── Supplied data ──

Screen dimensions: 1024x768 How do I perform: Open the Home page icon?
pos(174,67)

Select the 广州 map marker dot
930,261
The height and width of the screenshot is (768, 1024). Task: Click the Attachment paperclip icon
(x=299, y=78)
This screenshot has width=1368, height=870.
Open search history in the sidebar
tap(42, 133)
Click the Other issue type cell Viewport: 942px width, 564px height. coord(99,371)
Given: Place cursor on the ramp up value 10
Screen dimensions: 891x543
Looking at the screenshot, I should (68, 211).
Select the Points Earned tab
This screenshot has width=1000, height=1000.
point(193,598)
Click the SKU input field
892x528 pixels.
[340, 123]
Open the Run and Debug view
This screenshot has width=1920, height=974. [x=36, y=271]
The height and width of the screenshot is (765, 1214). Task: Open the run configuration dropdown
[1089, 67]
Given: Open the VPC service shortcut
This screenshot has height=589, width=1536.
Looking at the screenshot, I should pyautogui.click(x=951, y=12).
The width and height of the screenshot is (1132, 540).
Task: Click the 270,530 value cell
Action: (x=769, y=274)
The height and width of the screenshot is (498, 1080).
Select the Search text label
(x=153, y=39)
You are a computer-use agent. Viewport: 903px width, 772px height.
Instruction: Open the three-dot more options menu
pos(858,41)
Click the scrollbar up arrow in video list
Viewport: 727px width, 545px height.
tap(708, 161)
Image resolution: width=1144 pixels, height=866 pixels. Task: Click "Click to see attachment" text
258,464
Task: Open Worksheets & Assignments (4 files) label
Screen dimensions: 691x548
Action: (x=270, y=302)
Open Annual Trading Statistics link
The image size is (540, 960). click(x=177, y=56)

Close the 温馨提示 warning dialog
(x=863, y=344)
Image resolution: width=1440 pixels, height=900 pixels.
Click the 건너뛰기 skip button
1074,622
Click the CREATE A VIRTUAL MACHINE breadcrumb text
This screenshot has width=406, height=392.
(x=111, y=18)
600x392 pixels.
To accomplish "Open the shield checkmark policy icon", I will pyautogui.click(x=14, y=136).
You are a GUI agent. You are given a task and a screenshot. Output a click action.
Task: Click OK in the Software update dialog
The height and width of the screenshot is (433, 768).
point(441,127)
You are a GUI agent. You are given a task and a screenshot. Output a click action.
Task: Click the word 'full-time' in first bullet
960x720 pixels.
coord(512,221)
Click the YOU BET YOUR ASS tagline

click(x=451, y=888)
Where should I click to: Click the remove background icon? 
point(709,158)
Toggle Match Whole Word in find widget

───

» Work item:
Copy the listing in full, and keep every word exactly as it is.

» Written answer:
Screen dimensions: 1024x768 How do I perform: Open the Home page icon?
pos(174,67)

Select the 广州 map marker dot
930,261
The height and width of the screenshot is (768, 1024). Task: Click the Attachment paperclip icon
(x=299, y=78)
This screenshot has width=1368, height=870.
Open search history in the sidebar
tap(42, 133)
Click the Other issue type cell Viewport: 942px width, 564px height. coord(99,371)
Given: Place cursor on the ramp up value 10
Screen dimensions: 891x543
Looking at the screenshot, I should (68, 211).
Select the Points Earned tab
This screenshot has width=1000, height=1000.
point(193,598)
Click the SKU input field
892x528 pixels.
[340, 123]
Open the Run and Debug view
This screenshot has width=1920, height=974. [x=36, y=271]
The height and width of the screenshot is (765, 1214). Task: Open the run configuration dropdown
[1089, 67]
Given: Open the VPC service shortcut
This screenshot has height=589, width=1536.
Looking at the screenshot, I should pyautogui.click(x=951, y=12).
The width and height of the screenshot is (1132, 540).
Task: Click the 270,530 value cell
Action: (x=769, y=274)
The height and width of the screenshot is (498, 1080).
Select the Search text label
(x=153, y=39)
You are a computer-use agent. Viewport: 903px width, 772px height.
Instruction: Open the three-dot more options menu
pos(858,41)
Click the scrollbar up arrow in video list
Viewport: 727px width, 545px height.
tap(708, 161)
Image resolution: width=1144 pixels, height=866 pixels. Task: Click "Click to see attachment" text
258,464
Task: Open Worksheets & Assignments (4 files) label
Screen dimensions: 691x548
Action: (x=270, y=302)
Open Annual Trading Statistics link
The image size is (540, 960). click(x=177, y=56)

Close the 温馨提示 warning dialog
(x=863, y=344)
Image resolution: width=1440 pixels, height=900 pixels.
Click the 건너뛰기 skip button
1074,622
Click the CREATE A VIRTUAL MACHINE breadcrumb text
This screenshot has width=406, height=392.
(x=111, y=18)
600x392 pixels.
To accomplish "Open the shield checkmark policy icon", I will pyautogui.click(x=14, y=136).
You are a GUI agent. You are given a task and a screenshot. Output a click action.
Task: Click OK in the Software update dialog
The height and width of the screenshot is (433, 768).
point(441,127)
You are a GUI agent. You are given a task and a screenshot. Output a click action.
Task: Click the word 'full-time' in first bullet
960x720 pixels.
coord(512,221)
Click the YOU BET YOUR ASS tagline

click(x=451, y=888)
Where should I click to: Click the remove background icon? 
point(709,158)
Toggle Match Whole Word in find widget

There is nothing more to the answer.